Many critics of recovery houses argue that they lack legitimacy in their efforts to encourage positive living habits. In fact, there seems to be an underlying belief among many that the quality of the treatment is often poor. Director of the Health Equity Research Lab and assistant professor of psychiatry at Harvard Medical School Dr. Benjamin Cook told the HPR that stories about the successes and failures of treatment in places like Kensington spread quickly. Some individuals who have undergone treatment share stories of relapse, running out of money for medication, or lacking the time for medication assisted treatment using methadone or suboxone, and this deter others from making the recovery effort.

Dr. Bourgois also noted that treatment can be difficult because “most people fail it and they fail it seven out of ten times before they finally recover”. That, he said, is not the treatment’s fault. “It’s that fact that addiction is a difficult thing to deal with, and we don’t have any magic bullets for it…” Given this reality, it may be necessary to have more medication-assisted treatment spots, so that more beds are available for treatment.

It must also be acknowledged that readiness for treatment differs for people with different life circumstances. Factors such as lack of insurance coverage, monetary costs, and social stigma have long kept drug users from making what seems an obvious choice to many. Addressing the differences from a public health standpoint, Dr. Hom stated that one of the department’s primary concerns is how to “get individuals who are ready for treatment and who are interested in it into evidence-based forms of treatment such as methadone and suboxone”.
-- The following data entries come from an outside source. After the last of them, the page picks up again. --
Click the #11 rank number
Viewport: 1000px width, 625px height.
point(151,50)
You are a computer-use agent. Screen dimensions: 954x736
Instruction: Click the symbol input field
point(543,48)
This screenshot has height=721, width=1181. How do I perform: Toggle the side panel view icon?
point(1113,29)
Interestingly enough, many people who receive treatment do so as mandates, which are provisions deemed required by judges often seeking reform over recidivism within the criminal justice system. This phenomenon explains why poor people and unemployed people, who Cook says “are interacting with the criminal justice system”, get treatment more often than wealthy people and employed people respectively. The Mayor’s Task Force addresses this point under the strategy of “Involvement of the Criminal Justice System”, which is one of four large strategies presented in a recommendation to the Mayor’s office.

A Better Tomorrow

At the end of the day, policy and economics aside, the world must remember that this issue is human. By paying special attention to the many infrastructural voids which have long allowed this epidemic to take hold, feasible solutions can be implemented.. While improved recovery houses and treatment options remain on the docket, it is imperative to prevent overdose deaths through the distribution and use of Narcan, the overdose prevention drug Naloxone. Hom also mentioned that part of the city’s goal was “making sure we have as much Narcan/naloxone out there as we can.”
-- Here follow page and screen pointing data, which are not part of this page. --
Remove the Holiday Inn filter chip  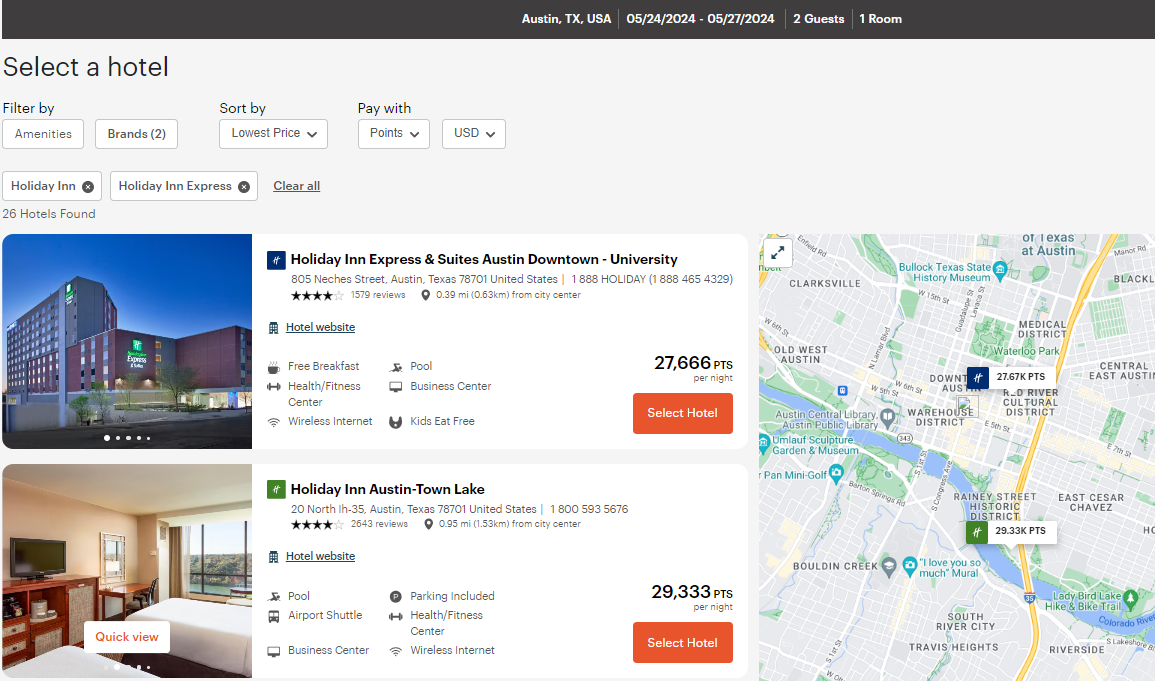[87, 185]
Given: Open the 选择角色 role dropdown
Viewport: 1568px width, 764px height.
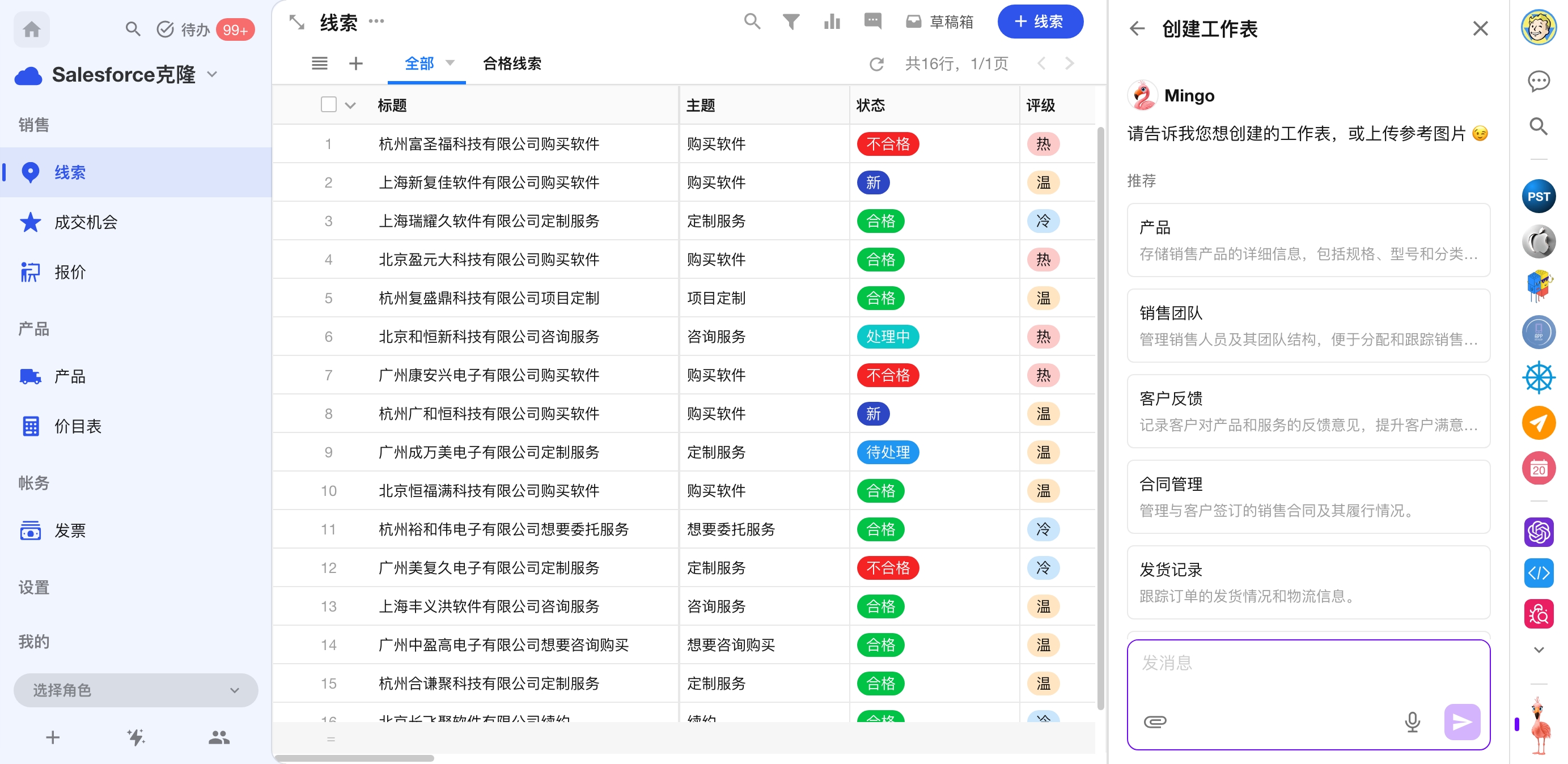Looking at the screenshot, I should pos(135,690).
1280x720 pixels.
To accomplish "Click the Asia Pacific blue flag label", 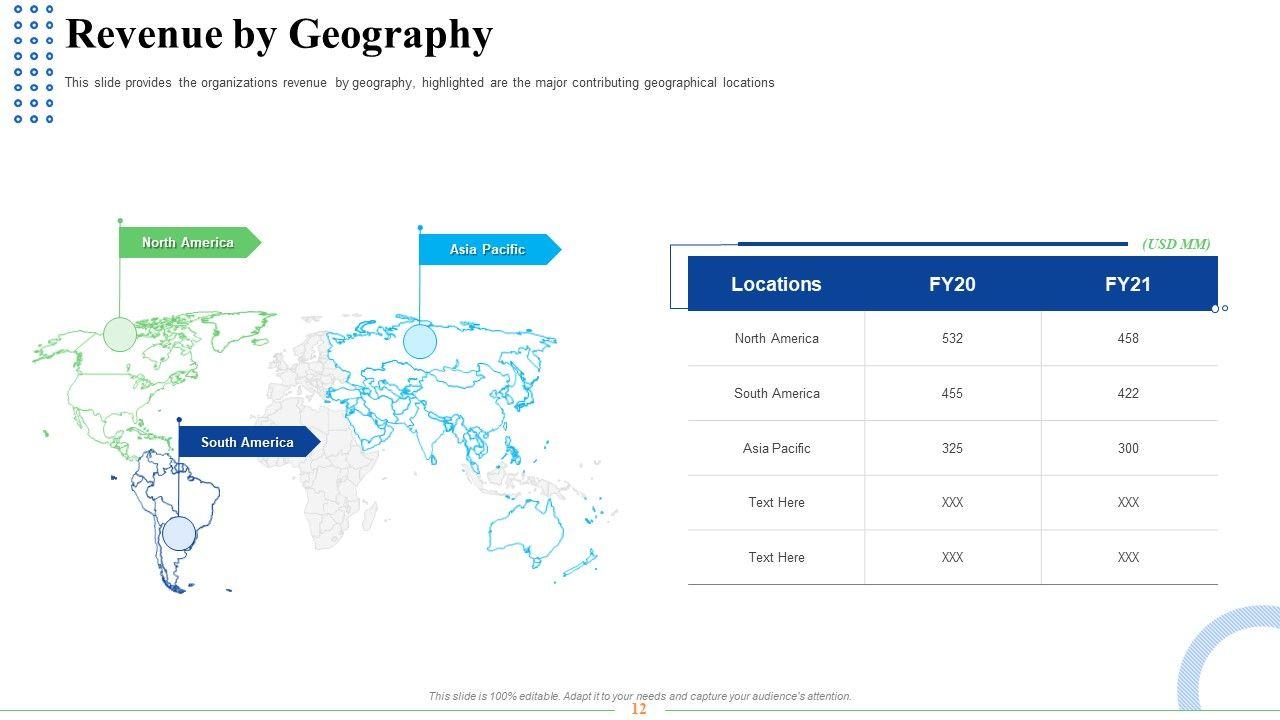I will (487, 250).
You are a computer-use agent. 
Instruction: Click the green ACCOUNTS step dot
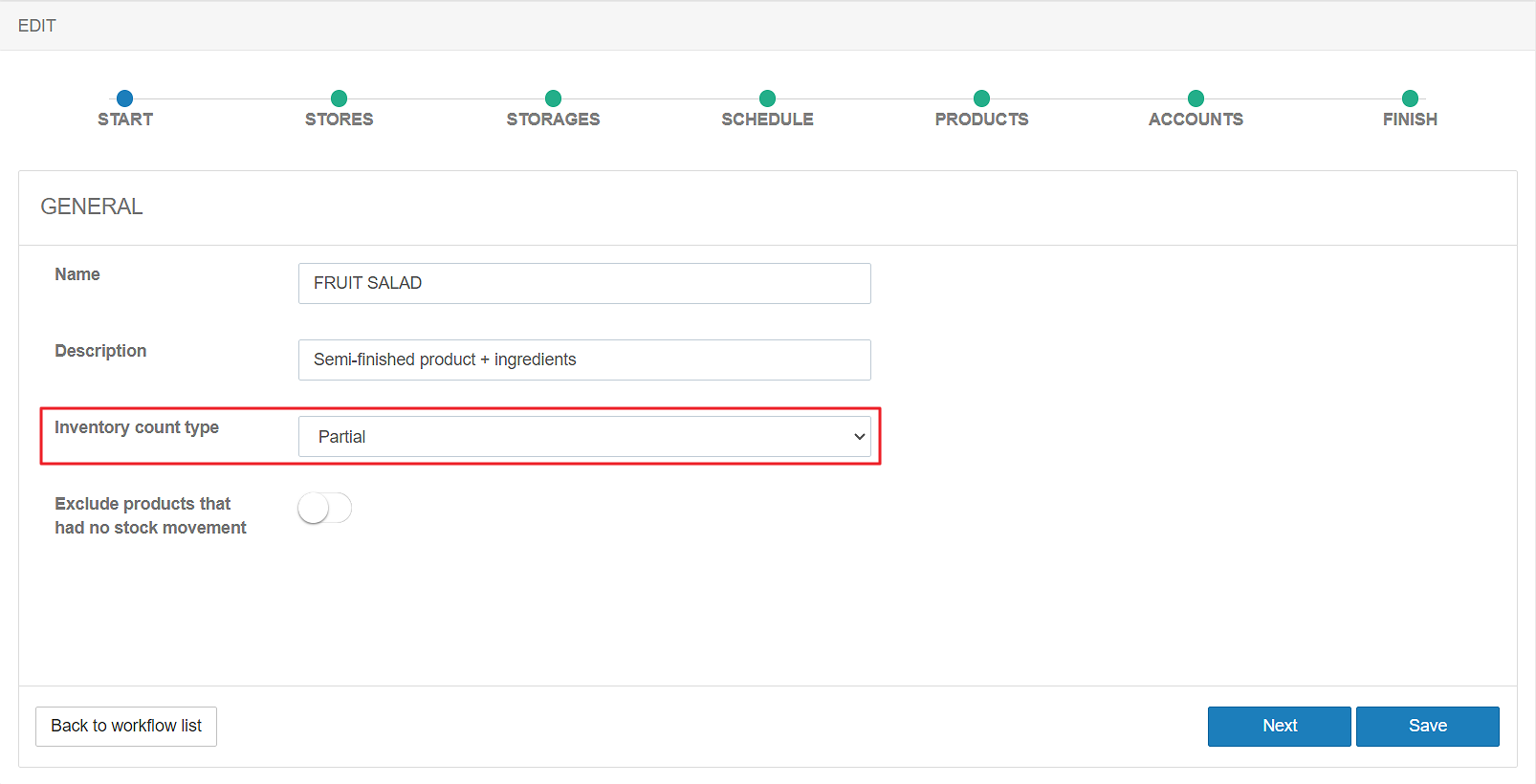pos(1196,98)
Locals have come to expect the daily overdoses, and Narcan has become an emergency saving grace for those on the brink of death. Many inhabitants ranging from the “doctor” to the local police to  private civilians have Narcan on hand, in anticipation of the worst. Given that Narcan helps to address the immediate problem of overdoses, the government should focus on increasing access to the drug while simultaneously prioritizing prevention and harm-reduction.
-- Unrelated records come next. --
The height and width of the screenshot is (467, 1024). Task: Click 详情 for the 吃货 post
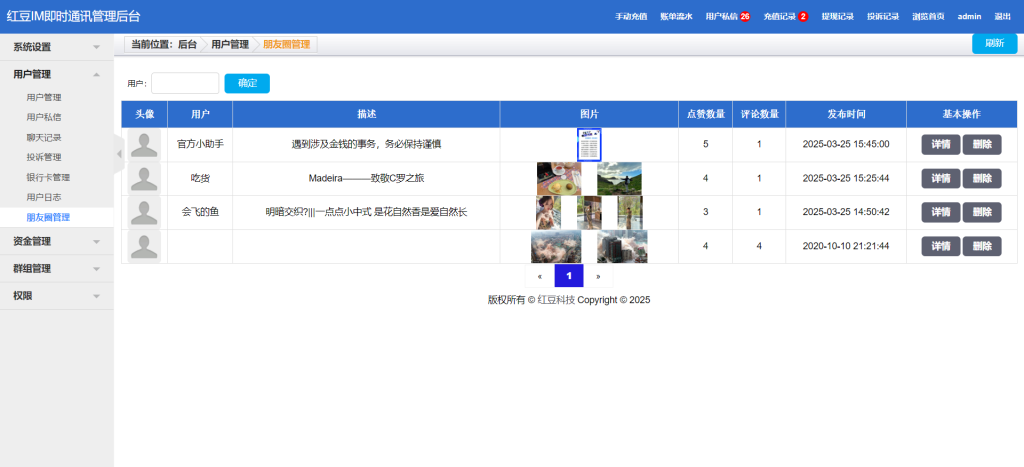pos(940,178)
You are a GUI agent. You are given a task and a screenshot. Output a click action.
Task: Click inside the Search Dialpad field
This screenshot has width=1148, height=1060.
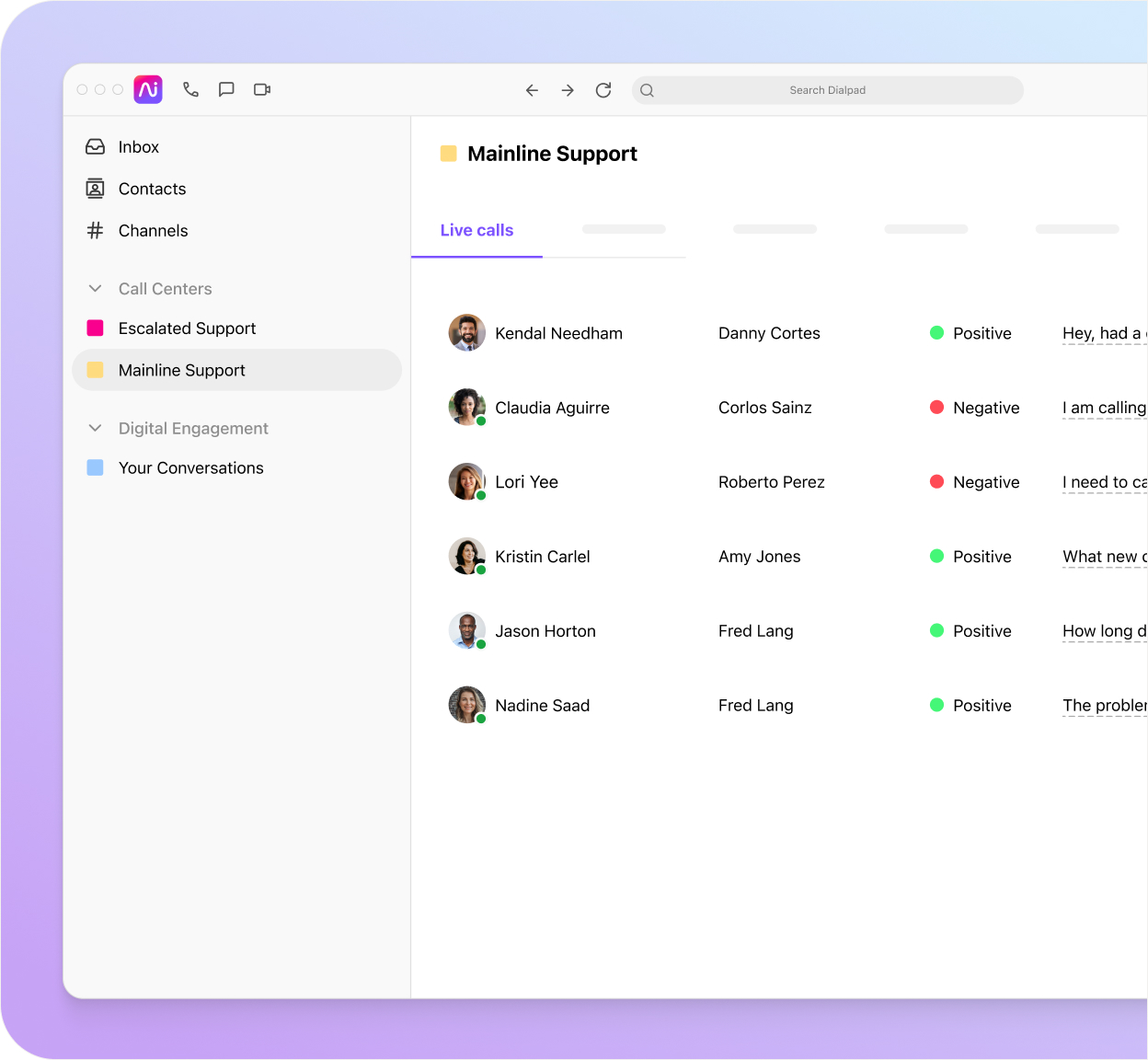(x=827, y=90)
Harm-reduction efforts are also in tandem with the city’s attempts to limit the spread of disease through Pennsylvania House Bill 196’s expansion of needle exchange.

Martino and his community deal with this epidemic everyday. But they have had enough. “The people in the neighbourhood are sick of stepping over needles, and they are tired of having to worry about their kids seeing people injecting in public…Nobody wants to wake up to the news that somebody’s toddler picked up a needle and put it in their mouth….nobody wants that…” he says. This jarring image is what Reuter would consider the “ground truth”, and he deems it his job to remind experts of this truth. This reality should not be avoided, but rather addressed head on.